Quienes
vivimos una “adolescencia dilatada”, añoramos tiempos en los que los pactos se
cerraban con un “po jopy” (apretón de manos) y lo prometido se cumplía. El valor de la palabra era
igual que el de un acuerdo ante un escribano.
Hoy, valores de lealtad, coherencia, confianza son cosas de ingenuos “vyros”. Estos valores están con presunción de defunción. Ya lo dice el refrán “las palabras se las lleva el viento”.
Ver gente que piensa, es tan raro como ver volar elefantes, decía irritado aquel profesor.
Sospecha,
recelo y el "letradito-pokaré", ganan la pelea a la confianza y a la buena
fe.
Hoy, para no pocos, recurrir a la “justicia”, no solo es poco edificante, sino, harto frustrante.
No pocos “monos con pantalones”, por decir lo menos, consideran trivial “vyroreí”, llegar siempre tarde a reuniones o citas marcadas. Lo mismo sucede con profesionales que nunca respetan la hora convenida con sus pacientes o clientes.

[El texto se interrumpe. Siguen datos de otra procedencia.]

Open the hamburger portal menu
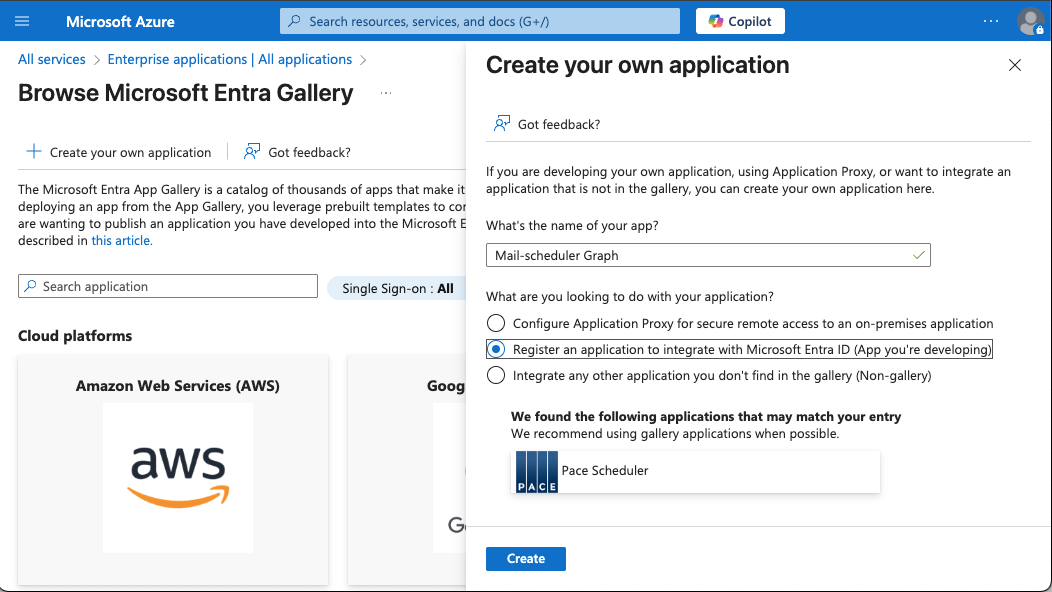This screenshot has height=592, width=1052. [23, 21]
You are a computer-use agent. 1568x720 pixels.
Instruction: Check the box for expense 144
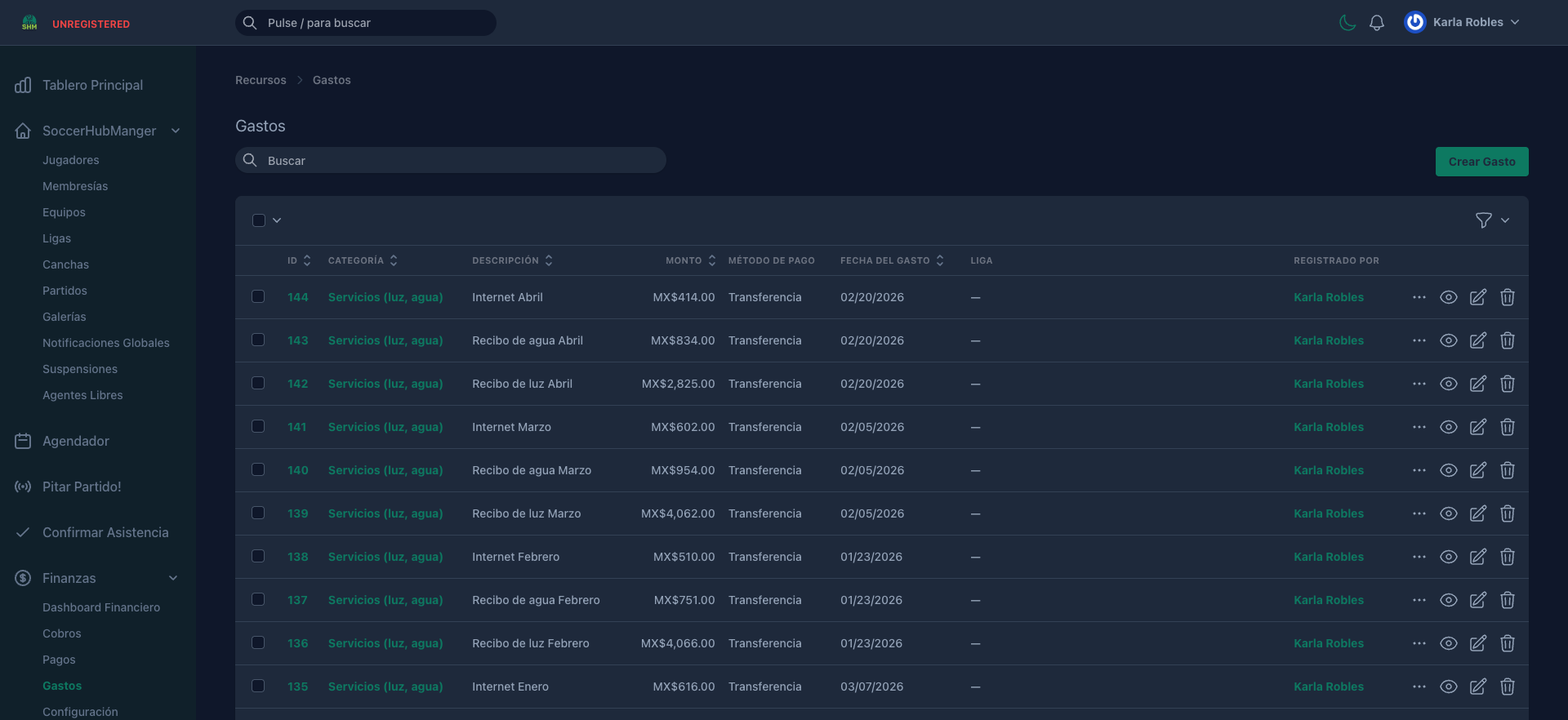pos(258,297)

Llegar o atender tarde a las citas, también es un hábito que muestra nulo valor que se otorga a la palabra empeñada. Es signo de prepotencia y falta de respeto hacia el otro. De suyo, no pocos “profesionales” impuntuales, llevan nota cero absoluto.
Caradura como son, “justificarán” acusando al tránsito, al quirófano, al clima, etc., sin sonrojarse ni michí mí…¿costumbre?. Respetar la palabra dada es respetarse a uno mismo, es descubrir nuestro grado de integridad, es mostrar que el prójimo nos importa. ¡Se da por hecho que hay excepciones!.
¿Por qué no empezamos a recuperar valores perdidos? Podríamos empezar por casa, con nosotros mismos. Luego, premiando a los hijos que cumplen su palabra y hacen lo que dicen, porque papá y mamá damos ejemplos.
Quien incumple con su palabra, miente, el mentiroso manipula el asunto para tener razón. Su conciencia averiada le “hace ver” que otro es el que falla. ¡Qué lindo es oír que alguien hace todo lo posible por cumplir lo que se comprometió hacer!.
Cuando nos justificamos, somos injustos al mentir: el primer fruto es la rotura. Ampliar la mentira es injusticia. Mentir esclaviza, porque quien miente una vez, se ve obligado a mentir dos veces para intentar encubrir la primera, y así sucesivamente.
La mentira
consiste en decir que lo que no es, es, y que lo que es, no es;
elevar el no principio a principio para no empezar por el principio. Por eso
quien, miente, rompe la realidad y se rompe a sí mismo, se autofractura. (Carlos Díaz, el hombre animal no fijado p. 151).